【逆向安全】- so动态调试之寻找某应用签名密钥

背景

公司某同事，想通过python脚本自动调用某应用接口，以达到自己的目的（你懂得）。但是通过抓包发现，几乎所有接口里面都两个公共字段"timestamp"和"sign"。timestamp是时间戳很好得到，但是"sign"却不停在变化，猜测后端会根据"sign"字段值，对数据做校验。于是开启了对该App逆向路程。

内容

• 逆向工具
• 原生层逆向
• so逆向
• so动态调试

逆向工具

• apktools

  1. apktool d [apk]
     将apk反编译smali文件形式，通过这种方式，得到的资源文件不会出现乱码的，并且可以重新编译成apk，签名安装。
  2. apktool b [smali目录]
     重新生成apk文件，记得要重新签名，不然安装不了。

• dex2jar
  将apk解压得到的dex文件反编译成jar文件，方便查看

  1. ./dex2jar/d2j-dex2jar.sh [dex文件]
     生成jar文件

• jd-gui
  查看jar文件，配合搜索可以方便快速定位代码位置

• jadx
  除了可以像jd-gui查看jar文件，还可以对混淆字段重新取名字，更加方便查看，更多功能请自行查看。

• ida
  查看so文件，so动态调试等功能

原生层逆向

• dex生成jar文件
  更具前面介绍，接口请求参数里面都会添加"sign"字段，那么我们可以全局搜索"sign"，查看跳转路径，找到"sign"字段值生成的地方，最终发现native层把接口传递参数转成json字符串后，调用JNI层方法返回一个字符串，这个字符串就是"sign"的值。
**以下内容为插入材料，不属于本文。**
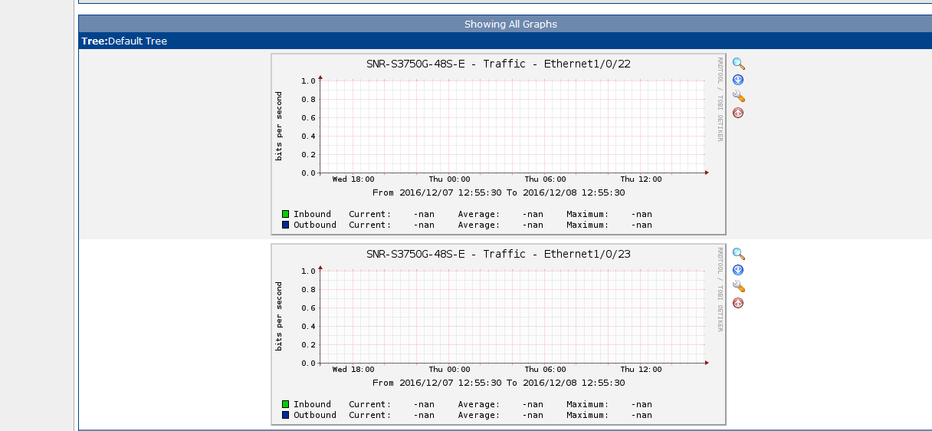Select the Tree: Default Tree label
932x431 pixels.
[x=124, y=41]
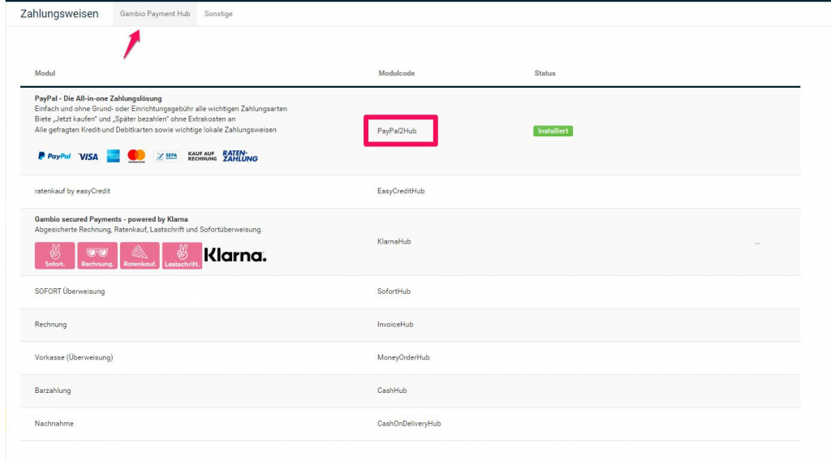
Task: Select the ratenkauf by easyCredit row
Action: (72, 191)
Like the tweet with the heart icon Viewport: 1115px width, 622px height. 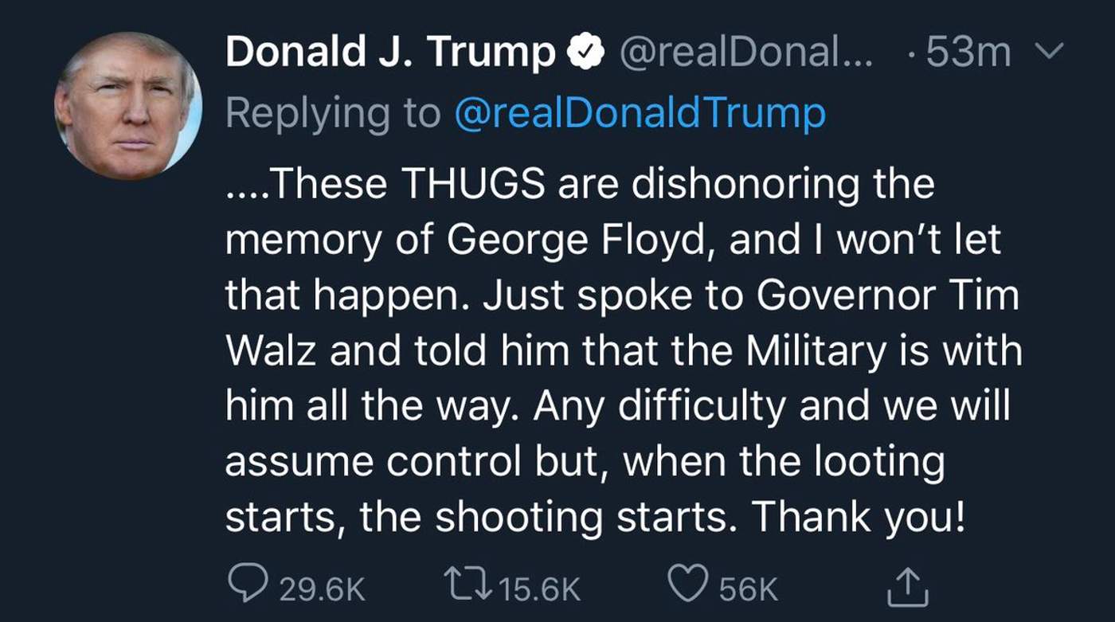click(x=685, y=589)
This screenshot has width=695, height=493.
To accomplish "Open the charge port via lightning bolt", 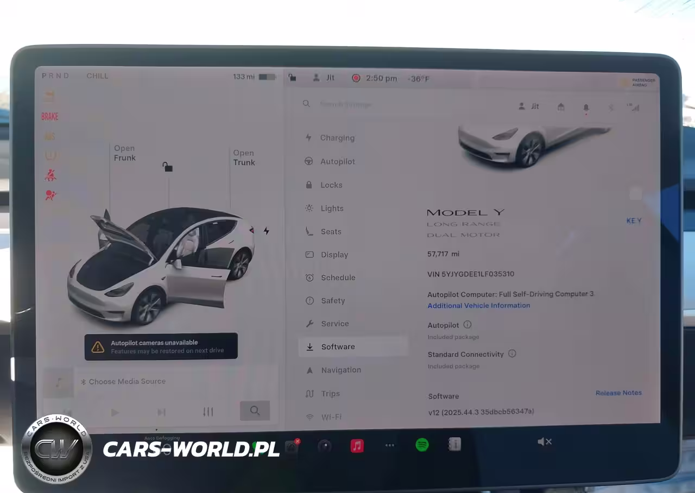I will point(266,231).
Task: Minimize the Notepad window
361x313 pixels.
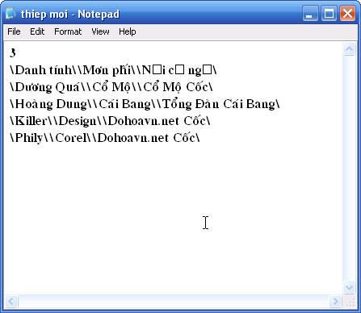Action: tap(310, 13)
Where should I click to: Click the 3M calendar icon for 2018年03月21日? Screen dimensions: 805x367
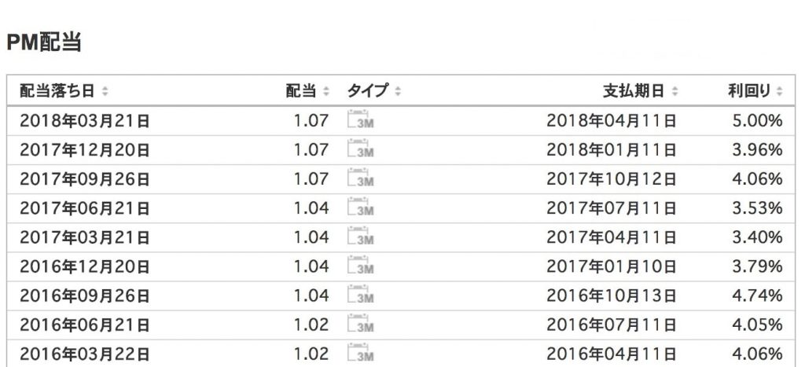point(361,119)
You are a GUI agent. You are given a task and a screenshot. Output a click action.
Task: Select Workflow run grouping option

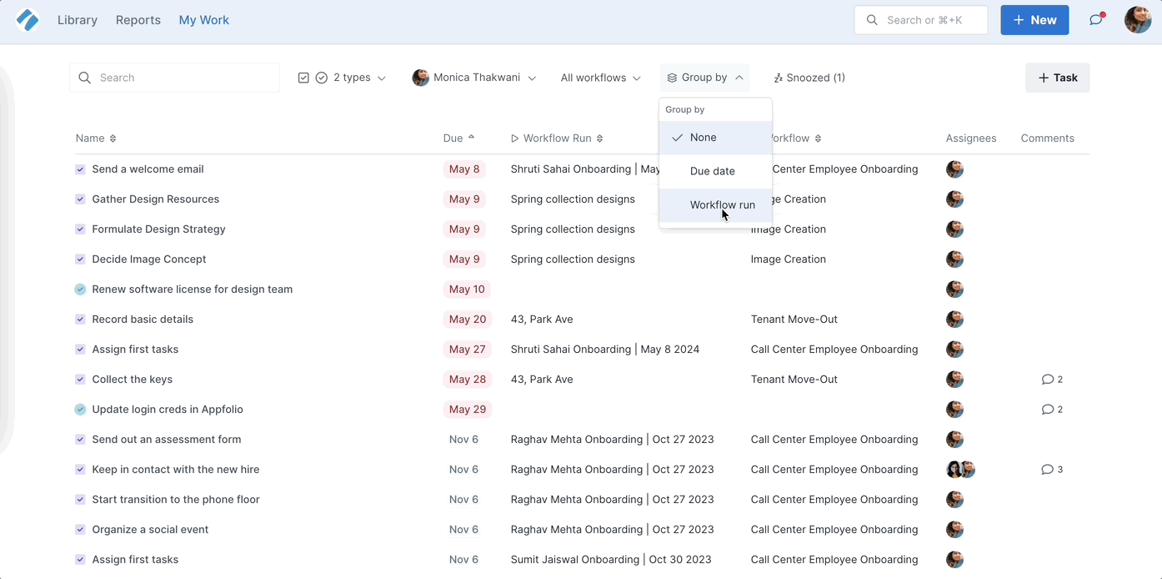[722, 205]
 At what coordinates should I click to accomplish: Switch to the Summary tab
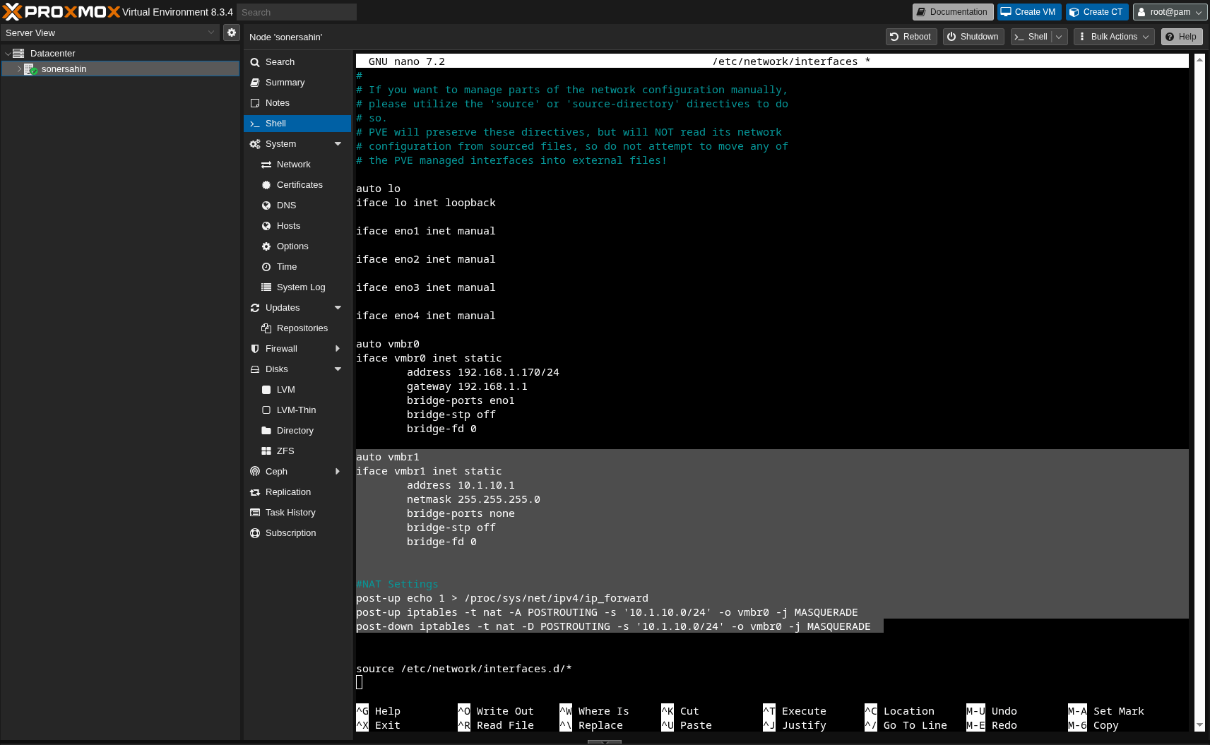coord(285,83)
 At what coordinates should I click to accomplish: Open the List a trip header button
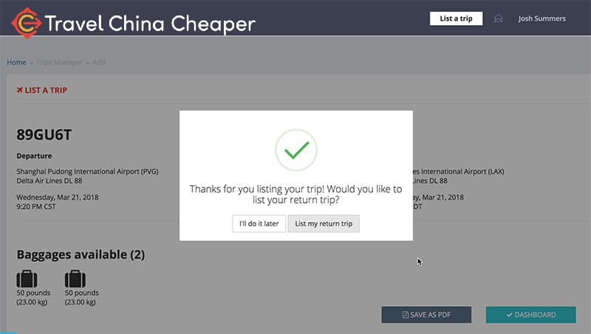point(456,18)
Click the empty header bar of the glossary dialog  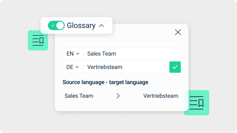point(142,32)
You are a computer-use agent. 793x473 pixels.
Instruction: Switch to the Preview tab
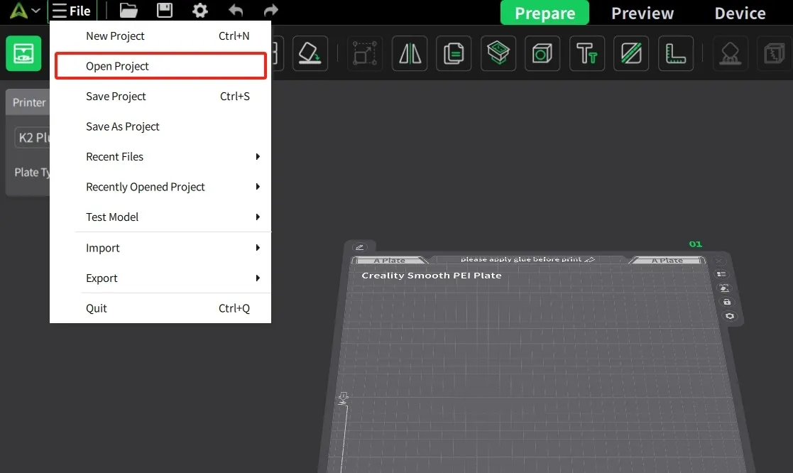[x=642, y=13]
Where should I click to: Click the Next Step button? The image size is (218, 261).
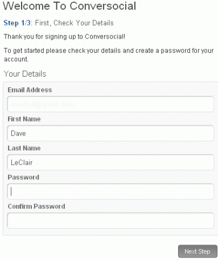pos(198,251)
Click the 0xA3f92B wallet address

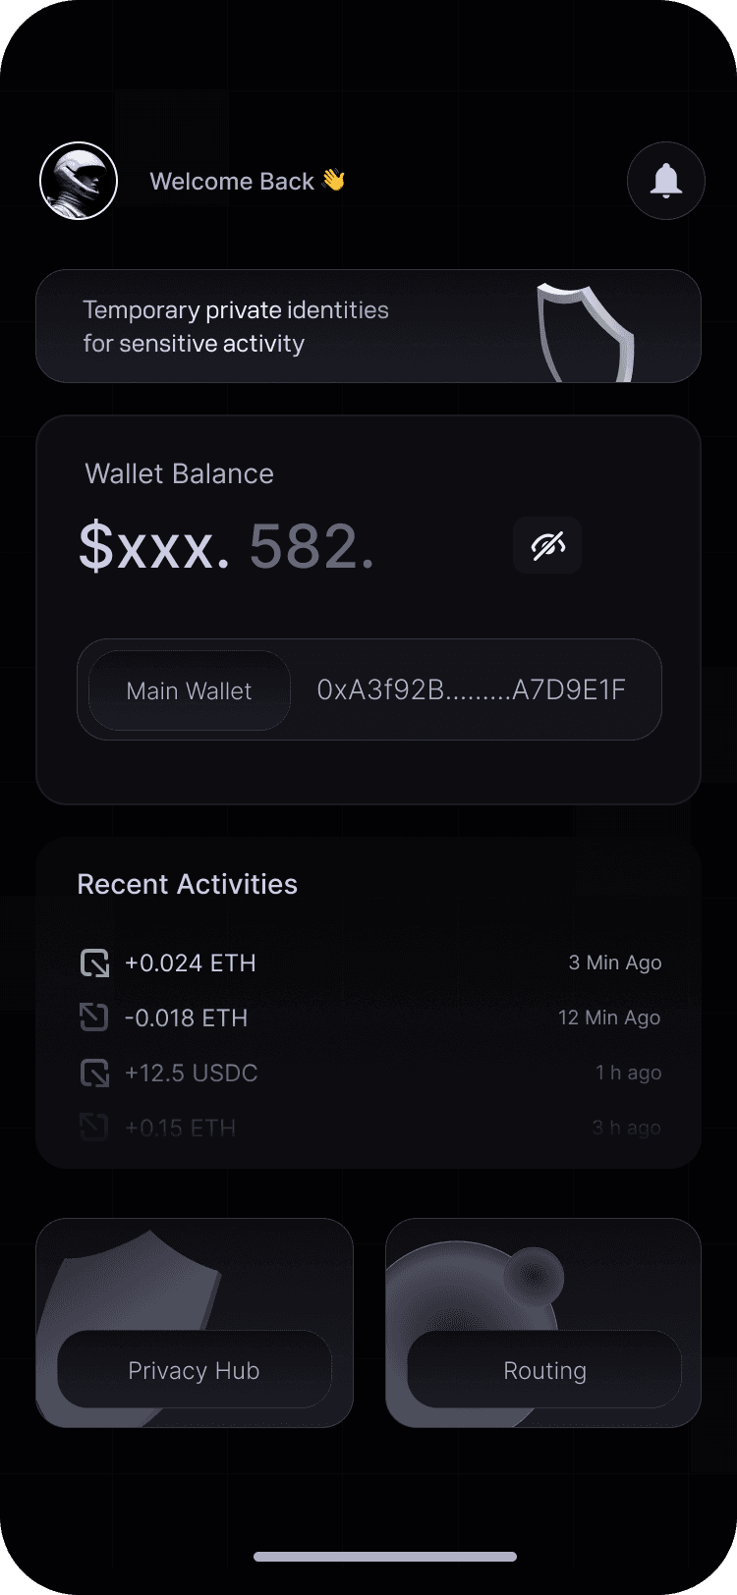pyautogui.click(x=471, y=690)
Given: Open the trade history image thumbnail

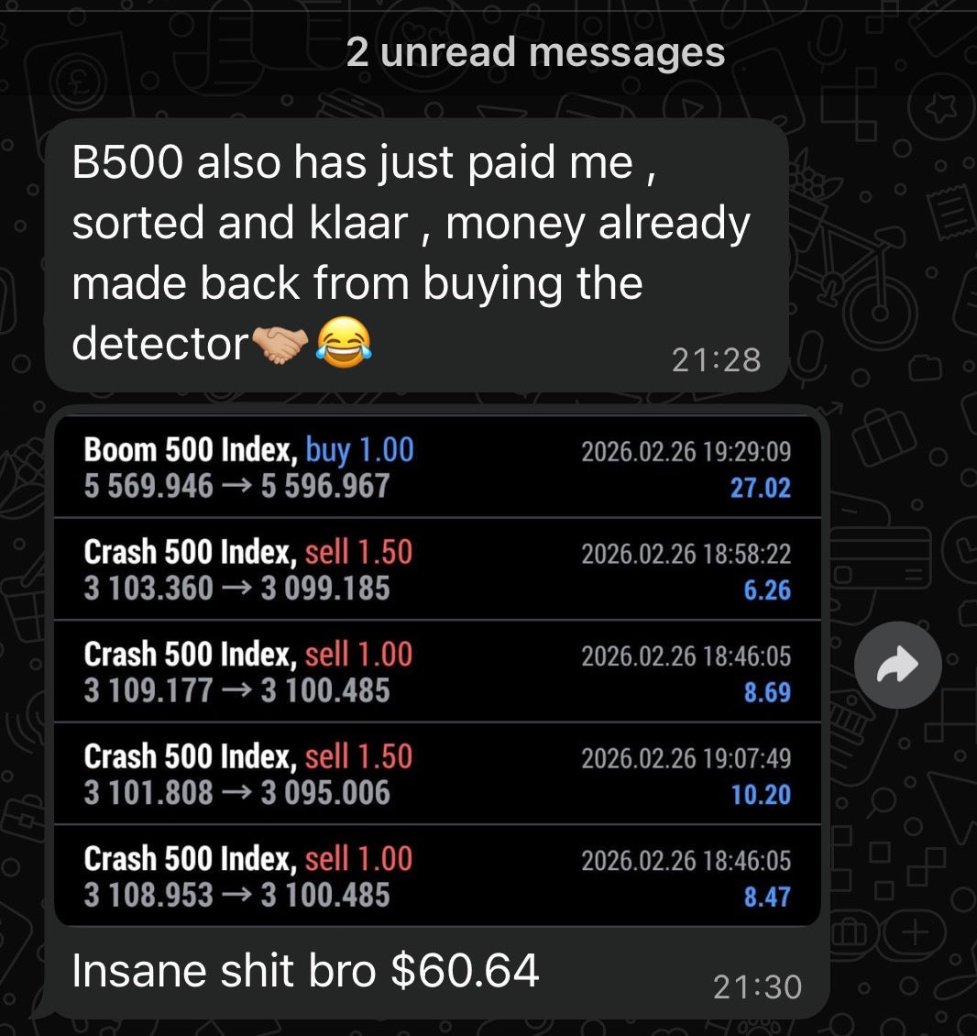Looking at the screenshot, I should (437, 670).
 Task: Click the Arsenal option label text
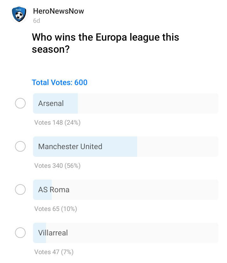point(51,103)
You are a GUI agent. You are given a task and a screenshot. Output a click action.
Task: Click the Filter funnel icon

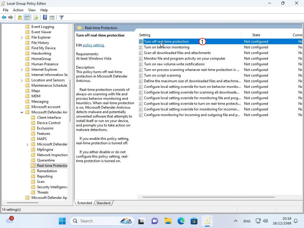(61, 18)
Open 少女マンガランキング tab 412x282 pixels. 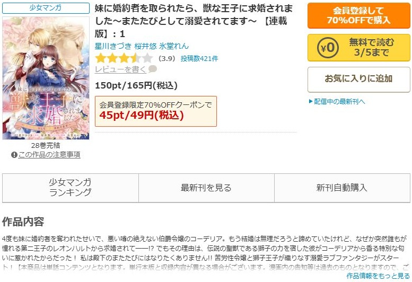(71, 188)
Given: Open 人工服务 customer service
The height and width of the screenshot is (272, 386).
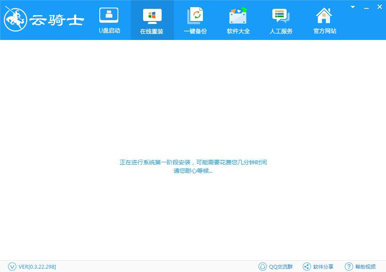Looking at the screenshot, I should (x=281, y=19).
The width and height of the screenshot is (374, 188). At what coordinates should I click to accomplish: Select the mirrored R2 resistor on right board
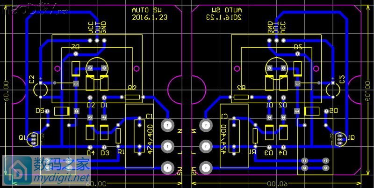coord(241,97)
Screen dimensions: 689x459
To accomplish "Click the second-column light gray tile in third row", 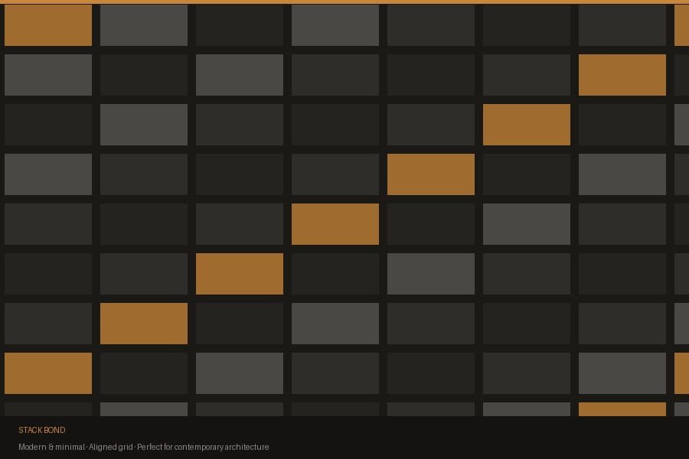I will 143,125.
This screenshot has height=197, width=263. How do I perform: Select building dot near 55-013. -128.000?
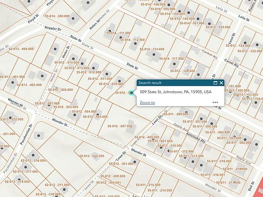click(198, 74)
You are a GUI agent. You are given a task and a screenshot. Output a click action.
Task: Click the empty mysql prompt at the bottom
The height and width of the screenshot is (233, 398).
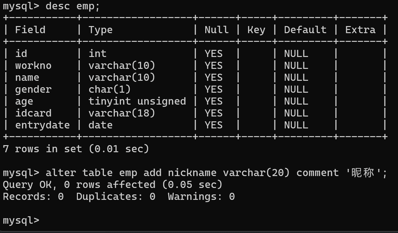pos(21,220)
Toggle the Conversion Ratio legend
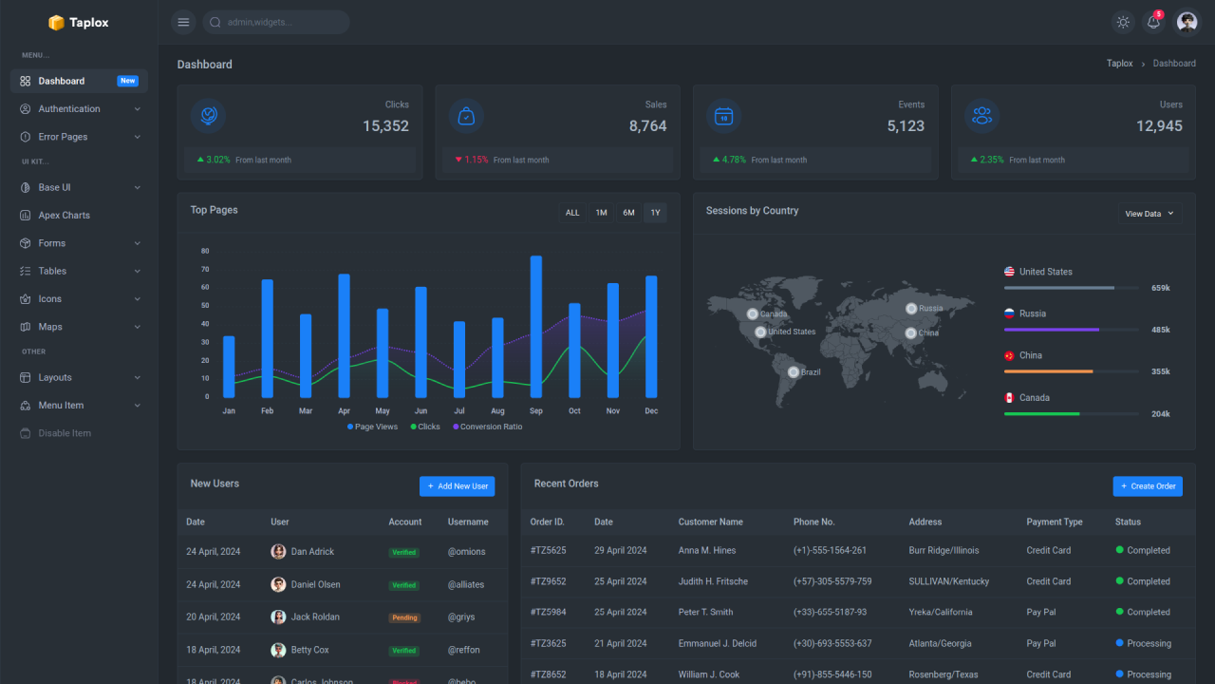The image size is (1215, 684). point(487,427)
这下无可奈何了。

• apk生成smali文件
  为了确定"sign"值就是调用JNI方法生成的，于是我找到了登录页面，找到登录按钮，通过这里查看调用逻辑。

  1. 如何快速定位到“登录按钮”点击事件处理的地方
     由于点击事件监听处，都是10进字的常量值，所有并不知道那个是“登录按钮”，而且该apk的资源文件混淆，无法直接找到登录页面的布局文件。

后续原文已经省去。